Stichworte: Brüssel II Brüssel IIa Sorgerecht, Zuständigkeit, ausländisches Gericht
Normenkette: EG-Verordnung 2201/2003 Art. 64 EG-Verordnung 2201/2003 Art. 23 EG-Verordnung 1347/2000 Art. 15
Orientierungssatz:
  • Ein ausländisches Scheidungsverfahren führt nur dann nach der EG-Verordnung Nr. 1347/2000 zur Zuständigkeit des ausländischen Gerichts für ein bereits im Inland anhängiges selbständiges Sorgerechtsverfahren, wenn das ausländische Scheidungsverfahren vor einem staatlichen Gericht geführt wird.
  • Ein zwischen in Deutschland lebenden Muslimen griechischer Nationalität vor dem Mufti in Griechenland geführtes Scheidungsverfahren ist trotz der in Griechenland durch Art. 5 Abs. 2 des griechischen Gesetzes 1920/1991 anerkannten Gerichtsbarkeit des Mufti in Angelegenheiten zwischen griechischen Muslimen bezüglich der Ehescheidung und der Vormundschaft kein staatliches Scheidungsverfahren im Sinne der EG-Verordnung Nr. 1347/2000 und im Sinne der EG-Verordnung Nr. 2201/2003. Dies gilt auch dann, wenn die Entscheidung des Mufti vom zuständigen griechischen Gericht gemäß Art. 5 Abs. 3 Satz 2 des griechischen Gesetzes Nr. 1920/1991 für vollstreckbar erklärt wurde, da die Vollstreckbarerklärung keine inhaltliche Überprüfung der Mufti-Entscheidung beinhaltet.
  • Ist eine ausländische Sorgerechtsentscheidung ergangen, ohne dass die betroffenen Kinder die Möglichkeit hatten, gehört zu werden, steht dies sowohl nach Art. 23 lit.b der Verordnung 2201/2003 als auch nach Art. 15 Abs. 2 lit.b der Verordnung 1347/2000 der Anerkennungsfähigkeit entgegen, weil dies gegen in § 50b FGG zum Ausdruck kommende wesentliche verfahrensrechtliche Grundsätze des deutschen Rechts verstößt
  • Oberlandesgericht Frankfurt am Main

    B E S C H L U S S

    In der Familiensache

    hat der 1. Senat für Familiensachen des Oberlandesgerichts Frankfurt am Main auf die Beschwerde der Antragstellerin gegen den Beschluss des Amtsgerichts - Familiengericht - Rüsselsheim vom 19. 1. 2004 am 16. Januar 2006 beschlossen :

    Der angefochtene Beschluss wird abgeändert.

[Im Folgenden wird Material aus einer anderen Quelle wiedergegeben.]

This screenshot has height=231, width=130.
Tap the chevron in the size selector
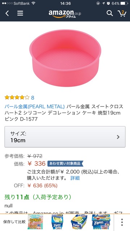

    Das Aufenthaltsbestimmungsrecht für die Kinder XXX, geb. am xx1994, und YYYY, geb. am xxxx 1996, wird auf die Antragstellerin übertragen.

    Das Beschwerdeverfahren ist gerichtsgebührenfrei (§ 131 Abs. 3 KostO). Die Erstattung von außergerichtlichen Kosten der Beteiligten untereinander wird nicht angeordnet. Der Wert des Beschwerdeverfahren wird auf 3.000 EUR festgesetzt (§§ 131 Abs. 2, 30 KostO).

    Gründe:

    Die Beteiligten zu 1) und zu 2), die beide griechische Staatsangehörige muslimischen Glaubens sind, haben am 14. 6. 1993 die Ehe geschlossen, aus der die Kinder XXX und YYY hervorgegangen sind. Nachdem der Antragsgegner bereits im Laufe des Jahres 2002 zu der Annahme gelangte, die Antragstellerin unterhalte ein ehewidriges Verhältnis zu einem anderen Mann, geriet die Ehe der Parteien zunehmend in eine Krise, was im März 2003 dazu führte, dass die Antragstellerin mit den gemeinschaftlichen Kindern aus der Ehewohnung auszog. Nach einem mehrwöchigen Aufenthalt in einem Frauenhaus bezog sie im April 2003 eine Wohnung in Y-Dorf, wo sie seitdem mit den Kindern lebt.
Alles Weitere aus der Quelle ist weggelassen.